Is this the world’s oldest drawing?
A faint, red, cross-hatched design discovered in a cave in South Africa just might be the oldest known drawing in history, researchers say.
In a paper published in the journal Nature, a team led by Christopher Henshilwood from the University of Bergen in Norway reveals the discovery of a decorated piece of stone – of a type known as silcrete – excavated at an archaeological site called Blombos Cave, 300 kilometres east of Cape Town.
The stone flake features a cross-hatched pattern, which the researchers say microscopic and chemical analysis confirms was applied deliberately with an ochre “crayon” fashioned into a tip between one and three millimetres wide.

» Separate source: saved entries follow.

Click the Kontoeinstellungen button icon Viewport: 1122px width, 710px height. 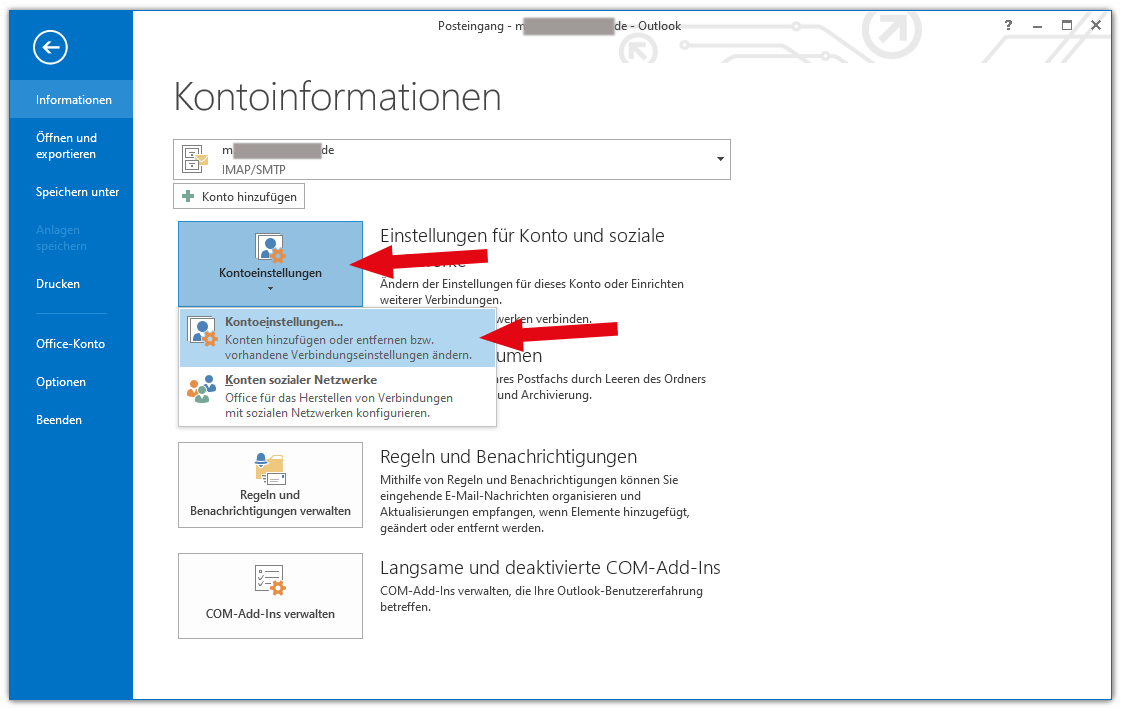click(x=270, y=248)
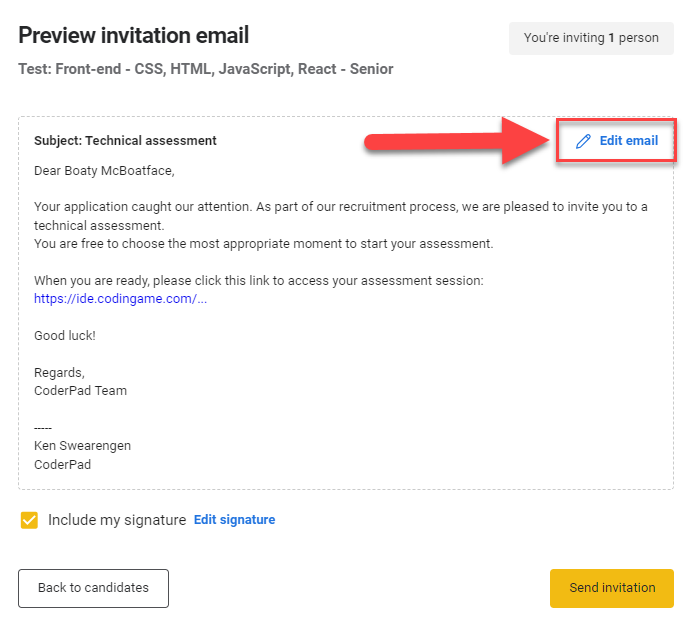Viewport: 695px width, 628px height.
Task: Untick the Include my signature checkbox
Action: click(29, 520)
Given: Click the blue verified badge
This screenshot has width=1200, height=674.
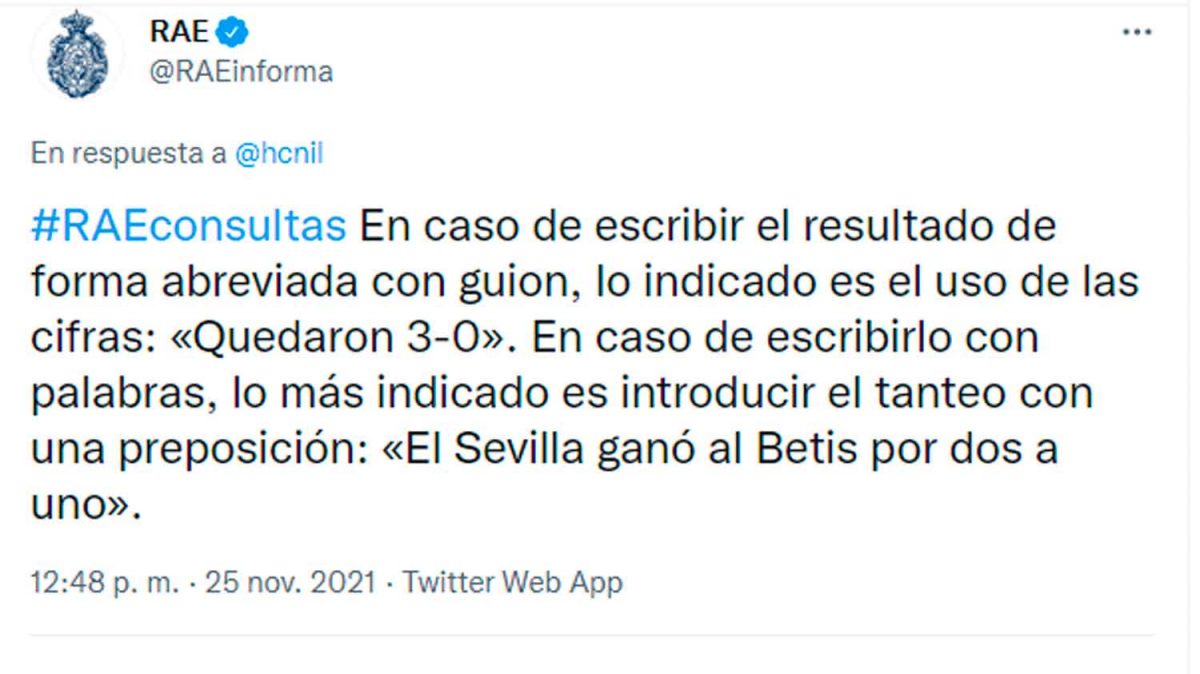Looking at the screenshot, I should [233, 32].
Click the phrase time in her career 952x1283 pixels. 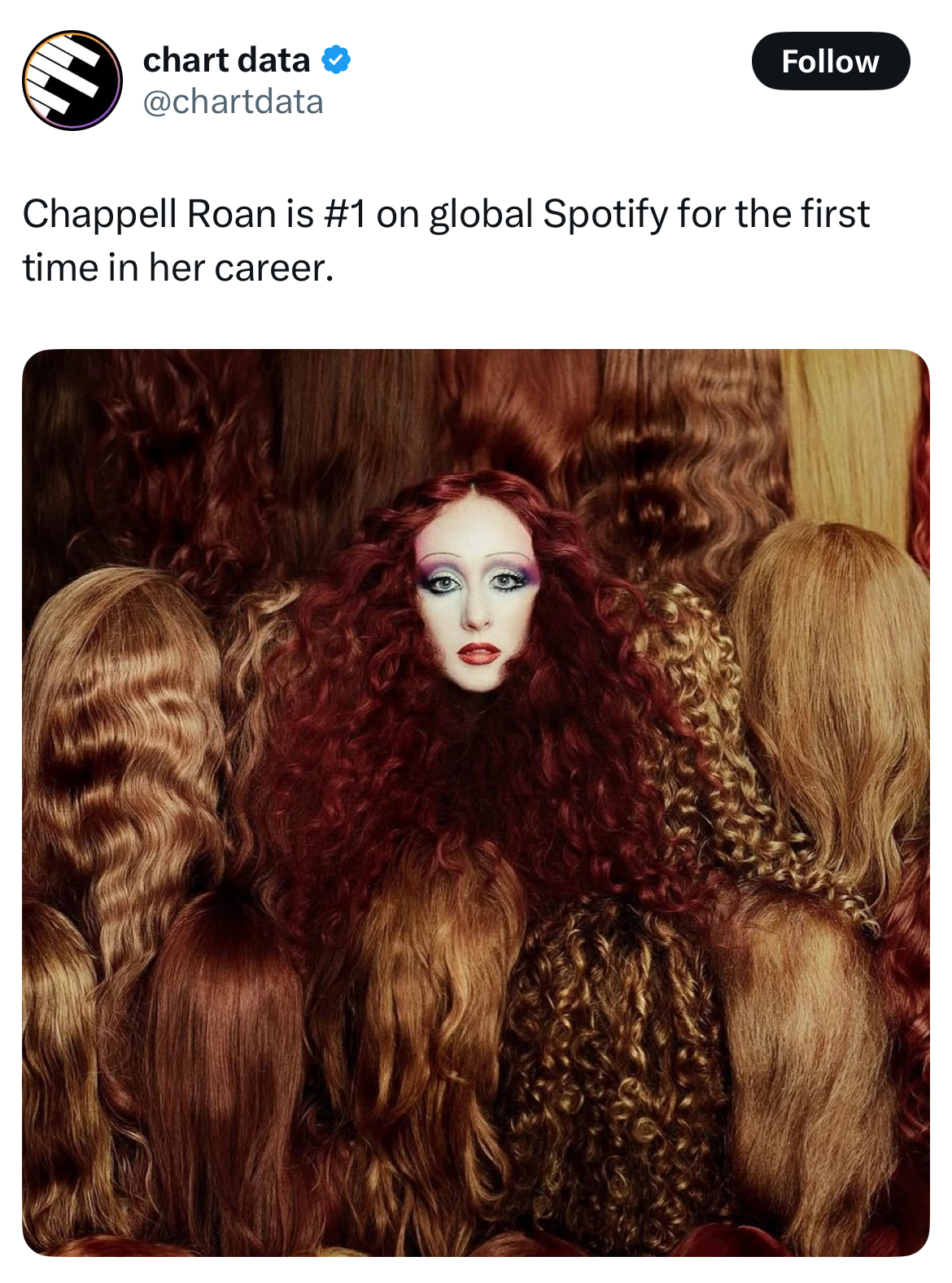178,268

The design – which has been dubbed the world’s first hashtag – might originally have been part of a larger, more complex piece.
The sediment layer in which the decorated stone was recovered has been reliably dated as 73,000 years old. The find is highly significant, because it pre-dates the earliest known abstract and figurative drawings discovered in Africa, Europe and southeast Asia by at least 30,000 years.
Henshilwood and his colleagues note that the same sediment layer in the Blombos Cave has previously yielded other artefacts, including shell beads.
The latest find, they write, “demonstrates the ability of early Homo sapiens in southern Africa to produce graphic designs on various media using different techniques”.